Florida’s elective share statutes are found at Fla. Stat. §732.201 through §732.2155. A surviving spouse has the right to a share of the elective estate of a decedent – designated the “elective share” – which is 30% of the elective estate. Fla. Stat. §732.2065.
What does a widow inherit, if you get the Florida elective share? Or… What’s “in” the elective estate? In other words, what are the things one looks at to calculate that 30%? To name a few: the probate estate (net of liens or claims against the estate, the decedent’s interest in joint bank accounts, a fractional share of real property (not tenancy by the entireties, and not any debts), revocable trusts, certain irrevocable transfers, the cash value of life insurance, and retirement accounts (without taxes). It is therefore important for a personal representative to have gathered an accurate assessment of the decedent’s estate, not just for purposes of the estate’s inventory, but even broader than that, for purposes of an elective share calculation.
Of note, the homestead is excluded from the elective estate – homestead is actually in addition to the elective estate. But it’s the job of the personal representative to try to calculate how much the widow inherits with the elective share. But…. what if the personal representative of the estate inherits MORE if the widow gets LESS? Should a step son, for example, or step daughter, be running the Florida probate if their stepfather or stepmother is filing a claim for an elective share? Elective share disputes is a common cause of litigation for Florida estate attorneys. I guess you have to ask yourself: where was the estate planning attorney ?
A recent opinion from Florida’s Fourth District Court of Appeal explained that the elective share statutes “clearly and unambiguously” sets out just four types of expenses or costs that may be deducted from the value of the assets in the elective share – attorney’s fees is not one of them. Blackburn v. Boulis, 2016 WL 231405 (Fla. 4th DCA Jan. 20, 2016).

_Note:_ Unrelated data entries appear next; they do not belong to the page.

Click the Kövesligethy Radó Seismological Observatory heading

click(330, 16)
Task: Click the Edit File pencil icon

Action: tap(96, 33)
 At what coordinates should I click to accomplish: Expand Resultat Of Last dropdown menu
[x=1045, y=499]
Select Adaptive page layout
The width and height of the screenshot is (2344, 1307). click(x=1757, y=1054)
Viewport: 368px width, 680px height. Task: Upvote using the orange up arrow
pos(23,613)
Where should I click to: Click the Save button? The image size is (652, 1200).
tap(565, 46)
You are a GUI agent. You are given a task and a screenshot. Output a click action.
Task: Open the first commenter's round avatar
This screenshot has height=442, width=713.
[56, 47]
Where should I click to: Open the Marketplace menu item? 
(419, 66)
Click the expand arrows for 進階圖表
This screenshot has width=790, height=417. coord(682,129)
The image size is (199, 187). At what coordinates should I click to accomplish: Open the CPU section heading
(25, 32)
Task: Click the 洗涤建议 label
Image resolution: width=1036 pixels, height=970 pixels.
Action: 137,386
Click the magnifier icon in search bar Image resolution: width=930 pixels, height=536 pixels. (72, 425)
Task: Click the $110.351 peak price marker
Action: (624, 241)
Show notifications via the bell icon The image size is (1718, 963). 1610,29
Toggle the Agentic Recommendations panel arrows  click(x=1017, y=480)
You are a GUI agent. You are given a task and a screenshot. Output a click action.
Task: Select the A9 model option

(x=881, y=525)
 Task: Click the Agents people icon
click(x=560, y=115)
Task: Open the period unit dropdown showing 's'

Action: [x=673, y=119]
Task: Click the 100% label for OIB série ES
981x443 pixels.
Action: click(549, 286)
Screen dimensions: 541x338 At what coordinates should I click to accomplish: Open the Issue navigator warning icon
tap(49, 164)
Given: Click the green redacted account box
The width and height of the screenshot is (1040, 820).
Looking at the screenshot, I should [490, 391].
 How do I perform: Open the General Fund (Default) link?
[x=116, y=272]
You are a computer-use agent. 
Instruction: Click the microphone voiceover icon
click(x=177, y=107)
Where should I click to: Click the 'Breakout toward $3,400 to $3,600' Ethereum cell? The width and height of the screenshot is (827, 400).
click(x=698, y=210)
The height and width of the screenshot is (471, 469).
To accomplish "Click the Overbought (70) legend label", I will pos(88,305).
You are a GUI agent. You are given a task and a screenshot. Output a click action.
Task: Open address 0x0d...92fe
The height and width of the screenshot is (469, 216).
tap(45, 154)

Importantly, if a surviving spouse is going to seek an elective share, a limited time frame for making an election to take the elective share is set forth by Fla. Stat. §732.2135. The election must be filed on or before the earlier of the date that is 6 months after the date of service of a copy of the notice of administration on the surviving spouse, or the date that is two years after the decedent’s death. Of note, a surviving spouse is entitled to request information, and indeed take discovery, in connection with the assets that make up the elective estate, before making the election for (or before the probate court establishes any entitlement to) the elective share. See In re Estate of Sauey, 869 So. 2d 664 (Fla. 4th DCA 2004).